:: STATED TASK ::
Copy out every line below that contains the word "beside". Case counts.

### GIVEN DATA

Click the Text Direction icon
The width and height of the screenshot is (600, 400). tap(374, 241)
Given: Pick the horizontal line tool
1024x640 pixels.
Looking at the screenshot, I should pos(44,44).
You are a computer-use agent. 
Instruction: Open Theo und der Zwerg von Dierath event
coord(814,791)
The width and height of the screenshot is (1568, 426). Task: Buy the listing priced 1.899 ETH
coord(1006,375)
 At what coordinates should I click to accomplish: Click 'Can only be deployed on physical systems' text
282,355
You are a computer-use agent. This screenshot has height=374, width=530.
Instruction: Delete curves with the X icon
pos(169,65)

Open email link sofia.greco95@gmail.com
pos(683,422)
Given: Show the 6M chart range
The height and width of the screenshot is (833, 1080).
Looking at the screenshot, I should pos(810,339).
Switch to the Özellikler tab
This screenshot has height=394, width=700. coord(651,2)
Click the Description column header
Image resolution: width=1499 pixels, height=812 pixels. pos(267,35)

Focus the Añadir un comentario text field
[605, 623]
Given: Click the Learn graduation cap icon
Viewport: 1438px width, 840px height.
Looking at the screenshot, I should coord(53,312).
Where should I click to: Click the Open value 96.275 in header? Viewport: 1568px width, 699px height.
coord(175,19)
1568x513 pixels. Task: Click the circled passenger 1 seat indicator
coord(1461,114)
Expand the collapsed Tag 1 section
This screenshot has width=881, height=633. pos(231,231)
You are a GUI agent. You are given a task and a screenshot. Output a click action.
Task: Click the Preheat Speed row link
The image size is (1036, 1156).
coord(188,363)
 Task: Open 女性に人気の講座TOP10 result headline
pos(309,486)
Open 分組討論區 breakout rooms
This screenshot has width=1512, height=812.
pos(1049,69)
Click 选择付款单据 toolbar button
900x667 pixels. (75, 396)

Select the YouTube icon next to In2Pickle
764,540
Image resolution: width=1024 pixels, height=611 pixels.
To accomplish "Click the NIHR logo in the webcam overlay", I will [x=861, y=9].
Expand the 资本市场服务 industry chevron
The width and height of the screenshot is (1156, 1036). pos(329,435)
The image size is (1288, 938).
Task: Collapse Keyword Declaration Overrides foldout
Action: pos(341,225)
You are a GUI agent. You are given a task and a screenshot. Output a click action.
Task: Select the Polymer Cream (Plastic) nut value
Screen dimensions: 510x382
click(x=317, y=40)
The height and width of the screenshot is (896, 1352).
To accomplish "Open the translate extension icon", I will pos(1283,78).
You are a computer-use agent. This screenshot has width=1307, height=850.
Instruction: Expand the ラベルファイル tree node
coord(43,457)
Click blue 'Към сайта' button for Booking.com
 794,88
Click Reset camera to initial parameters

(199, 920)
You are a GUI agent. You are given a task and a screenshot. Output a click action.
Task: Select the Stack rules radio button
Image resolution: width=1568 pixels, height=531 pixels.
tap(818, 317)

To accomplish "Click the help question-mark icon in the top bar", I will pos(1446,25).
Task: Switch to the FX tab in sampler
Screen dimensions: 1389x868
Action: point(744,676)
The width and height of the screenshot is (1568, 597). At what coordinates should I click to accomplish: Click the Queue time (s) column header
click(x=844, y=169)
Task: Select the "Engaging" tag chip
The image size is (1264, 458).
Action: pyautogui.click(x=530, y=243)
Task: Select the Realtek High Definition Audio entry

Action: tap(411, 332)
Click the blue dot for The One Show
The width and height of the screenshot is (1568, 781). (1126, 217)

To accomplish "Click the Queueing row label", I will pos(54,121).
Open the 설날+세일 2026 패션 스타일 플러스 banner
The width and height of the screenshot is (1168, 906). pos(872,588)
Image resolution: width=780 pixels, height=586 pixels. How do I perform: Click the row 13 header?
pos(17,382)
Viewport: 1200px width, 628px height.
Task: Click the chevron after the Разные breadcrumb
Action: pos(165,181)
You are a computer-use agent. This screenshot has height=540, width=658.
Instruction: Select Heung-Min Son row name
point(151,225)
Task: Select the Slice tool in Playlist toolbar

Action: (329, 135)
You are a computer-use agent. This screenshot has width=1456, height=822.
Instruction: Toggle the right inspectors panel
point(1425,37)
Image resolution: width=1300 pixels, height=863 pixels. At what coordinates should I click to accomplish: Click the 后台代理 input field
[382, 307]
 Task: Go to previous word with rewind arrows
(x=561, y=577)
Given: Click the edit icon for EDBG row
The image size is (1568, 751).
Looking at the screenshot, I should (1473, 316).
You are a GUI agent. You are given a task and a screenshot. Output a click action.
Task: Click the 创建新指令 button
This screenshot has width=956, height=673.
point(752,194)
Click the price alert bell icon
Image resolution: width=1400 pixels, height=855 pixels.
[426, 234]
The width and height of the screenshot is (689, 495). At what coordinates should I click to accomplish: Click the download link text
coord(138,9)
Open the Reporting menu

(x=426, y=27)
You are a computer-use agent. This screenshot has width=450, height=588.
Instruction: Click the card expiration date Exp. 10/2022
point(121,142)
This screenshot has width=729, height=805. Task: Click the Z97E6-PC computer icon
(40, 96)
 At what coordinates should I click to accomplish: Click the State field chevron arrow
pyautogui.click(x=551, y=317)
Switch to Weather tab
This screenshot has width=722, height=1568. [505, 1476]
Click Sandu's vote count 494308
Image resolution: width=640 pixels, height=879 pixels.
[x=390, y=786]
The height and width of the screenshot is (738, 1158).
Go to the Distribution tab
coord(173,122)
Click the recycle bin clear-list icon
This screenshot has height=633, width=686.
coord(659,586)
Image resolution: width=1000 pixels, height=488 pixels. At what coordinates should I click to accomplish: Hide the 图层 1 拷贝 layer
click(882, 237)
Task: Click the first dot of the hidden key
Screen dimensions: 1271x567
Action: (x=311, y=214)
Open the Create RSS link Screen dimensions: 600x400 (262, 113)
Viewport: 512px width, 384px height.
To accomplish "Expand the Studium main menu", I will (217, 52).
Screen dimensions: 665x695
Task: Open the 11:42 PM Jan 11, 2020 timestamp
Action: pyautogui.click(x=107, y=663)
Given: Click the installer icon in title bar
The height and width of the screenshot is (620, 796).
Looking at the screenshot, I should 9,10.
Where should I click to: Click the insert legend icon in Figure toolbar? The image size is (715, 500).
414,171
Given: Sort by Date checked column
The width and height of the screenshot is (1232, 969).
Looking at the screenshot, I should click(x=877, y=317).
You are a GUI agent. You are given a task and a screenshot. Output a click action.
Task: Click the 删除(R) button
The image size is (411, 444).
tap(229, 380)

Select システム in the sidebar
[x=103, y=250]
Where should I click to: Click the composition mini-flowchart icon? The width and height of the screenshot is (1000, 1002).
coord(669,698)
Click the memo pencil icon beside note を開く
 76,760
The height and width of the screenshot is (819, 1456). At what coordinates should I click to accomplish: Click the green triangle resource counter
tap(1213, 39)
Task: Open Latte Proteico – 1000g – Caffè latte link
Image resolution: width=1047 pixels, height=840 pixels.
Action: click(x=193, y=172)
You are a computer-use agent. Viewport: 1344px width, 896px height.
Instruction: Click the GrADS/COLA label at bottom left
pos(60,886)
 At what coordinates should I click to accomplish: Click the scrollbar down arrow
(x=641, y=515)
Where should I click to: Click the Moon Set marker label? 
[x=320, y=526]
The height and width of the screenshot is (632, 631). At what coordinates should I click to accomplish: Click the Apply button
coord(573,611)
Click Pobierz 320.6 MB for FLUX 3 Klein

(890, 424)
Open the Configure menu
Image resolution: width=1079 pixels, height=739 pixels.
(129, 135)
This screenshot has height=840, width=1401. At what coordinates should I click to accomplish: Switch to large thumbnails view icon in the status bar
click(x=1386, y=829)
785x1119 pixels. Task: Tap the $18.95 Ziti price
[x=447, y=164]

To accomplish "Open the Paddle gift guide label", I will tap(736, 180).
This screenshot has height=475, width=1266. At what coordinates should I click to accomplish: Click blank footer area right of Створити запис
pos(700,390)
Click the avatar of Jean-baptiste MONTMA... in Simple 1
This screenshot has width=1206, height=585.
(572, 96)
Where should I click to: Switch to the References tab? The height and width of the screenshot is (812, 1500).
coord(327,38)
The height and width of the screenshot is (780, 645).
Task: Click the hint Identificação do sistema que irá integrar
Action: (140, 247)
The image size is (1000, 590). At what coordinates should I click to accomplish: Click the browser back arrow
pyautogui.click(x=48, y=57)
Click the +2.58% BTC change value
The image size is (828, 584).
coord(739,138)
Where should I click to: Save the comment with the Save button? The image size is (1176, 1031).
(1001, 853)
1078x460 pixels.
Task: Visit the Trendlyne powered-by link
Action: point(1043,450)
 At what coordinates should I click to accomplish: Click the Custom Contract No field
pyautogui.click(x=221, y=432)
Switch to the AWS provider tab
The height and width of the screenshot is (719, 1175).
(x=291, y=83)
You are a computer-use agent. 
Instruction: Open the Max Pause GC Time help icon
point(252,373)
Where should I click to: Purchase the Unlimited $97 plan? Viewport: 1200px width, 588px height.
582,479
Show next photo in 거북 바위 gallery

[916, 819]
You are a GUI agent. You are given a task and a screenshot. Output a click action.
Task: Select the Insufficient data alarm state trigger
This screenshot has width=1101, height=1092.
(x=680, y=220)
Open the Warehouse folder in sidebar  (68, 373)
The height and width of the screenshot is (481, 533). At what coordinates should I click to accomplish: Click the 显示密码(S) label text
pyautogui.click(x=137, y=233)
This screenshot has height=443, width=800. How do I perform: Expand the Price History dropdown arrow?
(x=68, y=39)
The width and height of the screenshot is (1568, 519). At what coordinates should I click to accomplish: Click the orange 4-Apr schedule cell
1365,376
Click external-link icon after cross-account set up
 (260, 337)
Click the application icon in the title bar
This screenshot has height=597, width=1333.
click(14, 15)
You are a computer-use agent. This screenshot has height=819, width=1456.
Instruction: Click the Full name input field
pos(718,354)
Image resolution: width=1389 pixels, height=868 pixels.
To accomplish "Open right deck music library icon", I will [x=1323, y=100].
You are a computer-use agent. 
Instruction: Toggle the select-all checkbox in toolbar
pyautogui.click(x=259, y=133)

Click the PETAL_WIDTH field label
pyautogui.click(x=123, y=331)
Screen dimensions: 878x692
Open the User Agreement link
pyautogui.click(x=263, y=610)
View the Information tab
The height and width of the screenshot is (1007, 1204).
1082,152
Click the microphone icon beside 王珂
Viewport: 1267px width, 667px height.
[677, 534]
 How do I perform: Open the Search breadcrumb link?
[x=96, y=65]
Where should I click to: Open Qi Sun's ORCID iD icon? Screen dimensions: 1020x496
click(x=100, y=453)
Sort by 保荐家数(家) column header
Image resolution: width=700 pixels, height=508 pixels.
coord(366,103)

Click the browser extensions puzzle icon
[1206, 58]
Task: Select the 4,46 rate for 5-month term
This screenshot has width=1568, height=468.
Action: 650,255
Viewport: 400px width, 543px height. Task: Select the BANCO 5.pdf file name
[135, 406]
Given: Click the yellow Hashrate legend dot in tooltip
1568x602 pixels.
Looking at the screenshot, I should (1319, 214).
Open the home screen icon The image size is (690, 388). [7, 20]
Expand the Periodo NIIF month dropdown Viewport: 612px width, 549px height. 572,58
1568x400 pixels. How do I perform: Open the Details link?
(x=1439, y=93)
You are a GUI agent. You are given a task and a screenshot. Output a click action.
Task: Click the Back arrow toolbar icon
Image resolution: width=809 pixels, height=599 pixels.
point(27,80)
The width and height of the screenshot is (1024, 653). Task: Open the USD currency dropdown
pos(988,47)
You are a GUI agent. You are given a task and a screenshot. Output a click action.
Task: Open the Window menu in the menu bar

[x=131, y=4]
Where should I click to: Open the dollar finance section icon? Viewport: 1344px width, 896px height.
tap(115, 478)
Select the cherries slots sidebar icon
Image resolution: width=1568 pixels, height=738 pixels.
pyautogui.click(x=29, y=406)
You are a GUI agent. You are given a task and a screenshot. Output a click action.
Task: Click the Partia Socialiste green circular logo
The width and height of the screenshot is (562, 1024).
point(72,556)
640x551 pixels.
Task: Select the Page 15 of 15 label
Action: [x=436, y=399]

######

:: REPLY TO THE EXERCISE ::
Click the memo pencil icon beside note を開く
Click the microphone icon beside 王珂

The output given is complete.